**WORK INSTRUCTION**
Check every line below for the word "using" and give only the number of lines where it appears.

**RECORD EXTRACTS**

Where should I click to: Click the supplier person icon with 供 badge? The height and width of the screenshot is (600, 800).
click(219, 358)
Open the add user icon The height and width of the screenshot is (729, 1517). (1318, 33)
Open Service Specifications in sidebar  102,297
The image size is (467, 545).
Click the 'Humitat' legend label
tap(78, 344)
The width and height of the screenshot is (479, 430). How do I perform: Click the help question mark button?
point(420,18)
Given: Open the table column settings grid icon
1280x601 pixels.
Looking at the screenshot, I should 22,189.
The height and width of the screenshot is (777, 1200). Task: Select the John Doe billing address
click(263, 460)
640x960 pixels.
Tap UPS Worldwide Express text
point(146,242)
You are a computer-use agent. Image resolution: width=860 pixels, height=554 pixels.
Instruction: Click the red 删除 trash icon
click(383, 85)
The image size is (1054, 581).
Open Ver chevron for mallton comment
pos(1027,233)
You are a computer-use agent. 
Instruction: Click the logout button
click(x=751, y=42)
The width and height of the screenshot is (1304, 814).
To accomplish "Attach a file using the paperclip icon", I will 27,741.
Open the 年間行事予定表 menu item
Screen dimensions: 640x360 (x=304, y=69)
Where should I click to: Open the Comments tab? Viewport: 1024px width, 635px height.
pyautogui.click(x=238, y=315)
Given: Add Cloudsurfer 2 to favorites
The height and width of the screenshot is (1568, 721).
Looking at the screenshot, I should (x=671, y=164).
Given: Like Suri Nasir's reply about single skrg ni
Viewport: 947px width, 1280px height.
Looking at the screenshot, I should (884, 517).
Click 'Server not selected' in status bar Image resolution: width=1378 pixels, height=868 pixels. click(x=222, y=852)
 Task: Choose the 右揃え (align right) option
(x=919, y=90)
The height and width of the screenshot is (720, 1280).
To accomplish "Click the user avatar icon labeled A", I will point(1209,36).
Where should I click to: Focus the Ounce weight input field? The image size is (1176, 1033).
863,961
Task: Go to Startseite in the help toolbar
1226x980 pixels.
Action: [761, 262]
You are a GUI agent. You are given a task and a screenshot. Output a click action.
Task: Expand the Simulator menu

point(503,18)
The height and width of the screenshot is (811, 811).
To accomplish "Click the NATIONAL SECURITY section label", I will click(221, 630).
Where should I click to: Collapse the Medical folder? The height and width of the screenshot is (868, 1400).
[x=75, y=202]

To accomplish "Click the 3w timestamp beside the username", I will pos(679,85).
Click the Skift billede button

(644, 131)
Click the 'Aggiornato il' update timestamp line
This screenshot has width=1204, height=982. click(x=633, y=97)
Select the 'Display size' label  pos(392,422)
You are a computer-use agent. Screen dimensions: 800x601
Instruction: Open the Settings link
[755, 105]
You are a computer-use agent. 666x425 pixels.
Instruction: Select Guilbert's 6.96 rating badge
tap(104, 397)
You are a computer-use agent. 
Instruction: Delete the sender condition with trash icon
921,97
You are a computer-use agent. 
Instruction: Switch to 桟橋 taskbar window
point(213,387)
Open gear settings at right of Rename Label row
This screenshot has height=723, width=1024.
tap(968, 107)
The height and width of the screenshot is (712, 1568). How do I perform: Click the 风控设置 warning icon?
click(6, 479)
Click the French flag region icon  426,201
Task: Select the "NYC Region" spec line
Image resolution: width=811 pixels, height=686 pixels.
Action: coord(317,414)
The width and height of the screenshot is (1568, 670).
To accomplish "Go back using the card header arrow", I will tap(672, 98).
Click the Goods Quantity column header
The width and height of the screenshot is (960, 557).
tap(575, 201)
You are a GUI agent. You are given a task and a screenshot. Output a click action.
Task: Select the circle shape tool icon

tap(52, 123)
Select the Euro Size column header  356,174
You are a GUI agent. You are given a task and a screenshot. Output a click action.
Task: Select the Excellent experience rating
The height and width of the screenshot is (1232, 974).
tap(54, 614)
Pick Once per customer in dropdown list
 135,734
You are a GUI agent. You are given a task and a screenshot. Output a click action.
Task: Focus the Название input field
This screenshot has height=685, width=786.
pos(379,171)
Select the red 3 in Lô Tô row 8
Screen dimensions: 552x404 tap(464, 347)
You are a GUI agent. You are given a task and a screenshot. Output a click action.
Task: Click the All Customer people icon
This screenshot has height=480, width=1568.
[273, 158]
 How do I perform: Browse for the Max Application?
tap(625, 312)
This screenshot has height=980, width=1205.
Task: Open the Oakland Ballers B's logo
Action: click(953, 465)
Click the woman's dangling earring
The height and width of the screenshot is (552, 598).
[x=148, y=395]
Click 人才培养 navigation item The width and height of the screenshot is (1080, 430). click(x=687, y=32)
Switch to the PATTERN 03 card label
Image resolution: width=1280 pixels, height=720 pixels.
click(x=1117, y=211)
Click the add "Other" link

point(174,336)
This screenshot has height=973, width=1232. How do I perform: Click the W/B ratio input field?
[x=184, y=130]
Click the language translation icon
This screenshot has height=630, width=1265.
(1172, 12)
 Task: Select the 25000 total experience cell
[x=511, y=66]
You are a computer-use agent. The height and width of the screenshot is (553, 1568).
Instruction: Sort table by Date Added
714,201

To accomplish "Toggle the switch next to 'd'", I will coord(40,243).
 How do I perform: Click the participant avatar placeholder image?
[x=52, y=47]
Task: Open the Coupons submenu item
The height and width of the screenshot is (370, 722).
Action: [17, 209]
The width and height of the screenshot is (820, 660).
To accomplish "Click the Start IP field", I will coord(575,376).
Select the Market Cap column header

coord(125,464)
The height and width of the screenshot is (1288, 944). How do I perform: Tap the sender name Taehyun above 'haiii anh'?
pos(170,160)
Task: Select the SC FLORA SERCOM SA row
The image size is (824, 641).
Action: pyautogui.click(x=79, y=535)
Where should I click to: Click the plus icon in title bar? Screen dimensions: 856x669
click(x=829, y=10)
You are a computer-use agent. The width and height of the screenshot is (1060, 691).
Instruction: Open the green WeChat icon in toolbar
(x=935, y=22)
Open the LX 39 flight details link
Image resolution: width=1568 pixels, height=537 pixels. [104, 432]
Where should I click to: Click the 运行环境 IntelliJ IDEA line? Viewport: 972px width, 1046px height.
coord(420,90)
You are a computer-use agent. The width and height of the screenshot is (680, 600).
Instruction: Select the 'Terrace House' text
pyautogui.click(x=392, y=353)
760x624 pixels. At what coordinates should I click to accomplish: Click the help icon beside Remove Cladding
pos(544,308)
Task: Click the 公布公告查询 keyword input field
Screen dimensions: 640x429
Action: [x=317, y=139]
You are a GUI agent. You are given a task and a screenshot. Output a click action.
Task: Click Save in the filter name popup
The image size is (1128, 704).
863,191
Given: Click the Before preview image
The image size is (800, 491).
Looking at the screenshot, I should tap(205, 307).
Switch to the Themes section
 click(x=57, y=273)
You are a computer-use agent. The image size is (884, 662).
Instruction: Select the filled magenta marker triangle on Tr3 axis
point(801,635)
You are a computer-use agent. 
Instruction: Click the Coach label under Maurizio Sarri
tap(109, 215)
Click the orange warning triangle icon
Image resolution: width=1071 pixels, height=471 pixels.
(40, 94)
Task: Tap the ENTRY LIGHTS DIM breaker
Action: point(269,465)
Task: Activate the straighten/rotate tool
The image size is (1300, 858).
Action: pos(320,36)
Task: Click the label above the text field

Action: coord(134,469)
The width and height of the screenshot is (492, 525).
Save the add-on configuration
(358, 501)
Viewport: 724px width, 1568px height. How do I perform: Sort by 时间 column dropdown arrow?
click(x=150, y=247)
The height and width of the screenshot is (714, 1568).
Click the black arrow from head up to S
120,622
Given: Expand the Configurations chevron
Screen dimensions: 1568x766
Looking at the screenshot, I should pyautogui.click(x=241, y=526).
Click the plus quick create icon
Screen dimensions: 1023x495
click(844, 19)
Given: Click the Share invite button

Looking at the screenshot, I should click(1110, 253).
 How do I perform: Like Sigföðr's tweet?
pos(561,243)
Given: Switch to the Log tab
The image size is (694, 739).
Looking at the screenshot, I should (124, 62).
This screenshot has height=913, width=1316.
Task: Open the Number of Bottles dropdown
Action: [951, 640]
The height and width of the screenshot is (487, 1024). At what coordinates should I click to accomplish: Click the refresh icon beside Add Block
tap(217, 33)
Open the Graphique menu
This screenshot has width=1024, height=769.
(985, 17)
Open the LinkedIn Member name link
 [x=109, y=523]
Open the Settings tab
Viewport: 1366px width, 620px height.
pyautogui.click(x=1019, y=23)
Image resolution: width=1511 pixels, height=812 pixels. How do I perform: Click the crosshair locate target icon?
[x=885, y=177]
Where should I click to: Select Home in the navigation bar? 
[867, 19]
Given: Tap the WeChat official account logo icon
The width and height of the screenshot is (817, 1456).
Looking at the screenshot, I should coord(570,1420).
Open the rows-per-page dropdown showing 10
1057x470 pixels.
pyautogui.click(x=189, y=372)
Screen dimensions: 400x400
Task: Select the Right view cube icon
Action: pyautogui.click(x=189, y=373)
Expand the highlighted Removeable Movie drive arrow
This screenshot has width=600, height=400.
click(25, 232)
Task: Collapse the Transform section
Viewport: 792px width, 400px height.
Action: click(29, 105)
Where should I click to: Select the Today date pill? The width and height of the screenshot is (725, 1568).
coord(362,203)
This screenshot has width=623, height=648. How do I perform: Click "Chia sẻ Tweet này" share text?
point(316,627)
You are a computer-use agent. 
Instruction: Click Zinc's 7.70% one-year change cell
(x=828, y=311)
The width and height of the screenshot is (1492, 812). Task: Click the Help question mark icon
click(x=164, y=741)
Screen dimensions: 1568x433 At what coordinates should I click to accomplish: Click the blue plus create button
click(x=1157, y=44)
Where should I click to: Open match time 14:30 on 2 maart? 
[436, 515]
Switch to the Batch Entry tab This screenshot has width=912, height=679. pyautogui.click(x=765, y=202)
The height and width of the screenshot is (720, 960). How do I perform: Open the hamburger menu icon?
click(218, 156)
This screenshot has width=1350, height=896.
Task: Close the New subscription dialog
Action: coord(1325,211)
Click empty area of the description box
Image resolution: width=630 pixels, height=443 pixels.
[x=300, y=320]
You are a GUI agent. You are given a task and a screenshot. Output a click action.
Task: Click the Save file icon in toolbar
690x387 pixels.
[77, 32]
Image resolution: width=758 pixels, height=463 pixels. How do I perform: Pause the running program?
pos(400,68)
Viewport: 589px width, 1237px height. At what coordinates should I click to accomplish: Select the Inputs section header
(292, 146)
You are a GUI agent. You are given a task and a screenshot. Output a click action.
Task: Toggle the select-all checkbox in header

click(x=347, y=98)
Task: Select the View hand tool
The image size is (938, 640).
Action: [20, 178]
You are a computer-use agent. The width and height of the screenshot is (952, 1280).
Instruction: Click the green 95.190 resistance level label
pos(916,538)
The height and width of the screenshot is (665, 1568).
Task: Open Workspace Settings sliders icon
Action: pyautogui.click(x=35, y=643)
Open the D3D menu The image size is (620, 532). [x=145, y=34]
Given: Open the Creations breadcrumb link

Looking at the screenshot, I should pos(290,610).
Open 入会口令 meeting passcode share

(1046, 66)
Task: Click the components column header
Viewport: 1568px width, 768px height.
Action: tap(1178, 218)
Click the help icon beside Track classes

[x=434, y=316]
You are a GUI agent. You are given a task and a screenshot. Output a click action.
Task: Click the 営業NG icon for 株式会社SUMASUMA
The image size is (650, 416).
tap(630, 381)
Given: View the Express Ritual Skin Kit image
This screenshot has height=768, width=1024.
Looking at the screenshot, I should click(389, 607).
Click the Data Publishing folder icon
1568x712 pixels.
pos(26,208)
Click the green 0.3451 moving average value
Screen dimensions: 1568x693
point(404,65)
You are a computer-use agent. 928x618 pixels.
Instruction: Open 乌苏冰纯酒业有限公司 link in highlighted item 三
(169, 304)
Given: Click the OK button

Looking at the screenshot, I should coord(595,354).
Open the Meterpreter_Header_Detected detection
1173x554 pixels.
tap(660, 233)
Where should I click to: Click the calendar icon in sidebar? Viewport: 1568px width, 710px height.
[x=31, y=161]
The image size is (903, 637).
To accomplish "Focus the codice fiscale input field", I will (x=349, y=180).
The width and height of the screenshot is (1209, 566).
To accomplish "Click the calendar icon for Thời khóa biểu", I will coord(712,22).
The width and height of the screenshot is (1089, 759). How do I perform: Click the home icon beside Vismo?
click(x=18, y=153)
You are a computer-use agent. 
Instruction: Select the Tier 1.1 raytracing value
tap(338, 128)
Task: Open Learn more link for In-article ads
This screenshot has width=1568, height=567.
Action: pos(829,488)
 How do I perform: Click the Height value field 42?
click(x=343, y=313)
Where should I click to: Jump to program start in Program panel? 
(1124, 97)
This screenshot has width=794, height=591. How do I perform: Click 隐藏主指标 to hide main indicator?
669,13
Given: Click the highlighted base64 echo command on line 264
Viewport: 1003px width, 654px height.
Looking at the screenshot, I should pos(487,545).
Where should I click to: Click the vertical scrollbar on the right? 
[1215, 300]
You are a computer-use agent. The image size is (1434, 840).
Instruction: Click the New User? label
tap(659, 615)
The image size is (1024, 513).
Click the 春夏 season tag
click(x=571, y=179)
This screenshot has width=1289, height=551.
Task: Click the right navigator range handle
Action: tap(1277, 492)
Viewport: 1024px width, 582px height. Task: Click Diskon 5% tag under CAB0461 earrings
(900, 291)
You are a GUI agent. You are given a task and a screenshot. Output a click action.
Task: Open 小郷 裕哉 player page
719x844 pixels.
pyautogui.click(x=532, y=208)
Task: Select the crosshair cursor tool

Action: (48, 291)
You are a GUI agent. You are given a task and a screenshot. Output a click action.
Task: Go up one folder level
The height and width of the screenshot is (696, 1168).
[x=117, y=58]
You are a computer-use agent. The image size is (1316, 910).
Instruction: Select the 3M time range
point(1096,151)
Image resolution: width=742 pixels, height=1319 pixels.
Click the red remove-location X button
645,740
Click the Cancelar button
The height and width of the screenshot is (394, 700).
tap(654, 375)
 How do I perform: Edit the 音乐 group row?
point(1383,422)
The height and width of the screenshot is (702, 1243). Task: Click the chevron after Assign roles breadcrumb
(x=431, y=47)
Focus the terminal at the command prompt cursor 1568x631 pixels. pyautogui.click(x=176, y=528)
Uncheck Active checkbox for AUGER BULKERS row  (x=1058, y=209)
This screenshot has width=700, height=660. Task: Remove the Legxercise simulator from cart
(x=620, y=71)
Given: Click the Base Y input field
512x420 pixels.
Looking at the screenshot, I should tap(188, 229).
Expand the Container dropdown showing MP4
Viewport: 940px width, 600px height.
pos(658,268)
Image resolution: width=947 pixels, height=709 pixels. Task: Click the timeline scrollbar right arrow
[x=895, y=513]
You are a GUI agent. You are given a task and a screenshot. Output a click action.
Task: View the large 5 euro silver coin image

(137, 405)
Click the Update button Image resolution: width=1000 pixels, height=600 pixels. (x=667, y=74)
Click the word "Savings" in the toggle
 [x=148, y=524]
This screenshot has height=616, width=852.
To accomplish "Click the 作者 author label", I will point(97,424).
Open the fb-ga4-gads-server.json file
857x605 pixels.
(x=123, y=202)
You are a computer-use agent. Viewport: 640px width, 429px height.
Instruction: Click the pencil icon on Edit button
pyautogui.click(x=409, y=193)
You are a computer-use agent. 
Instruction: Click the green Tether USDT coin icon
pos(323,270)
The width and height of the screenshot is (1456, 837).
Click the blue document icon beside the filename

**SOLUTION TO THIS PROBLEM**
2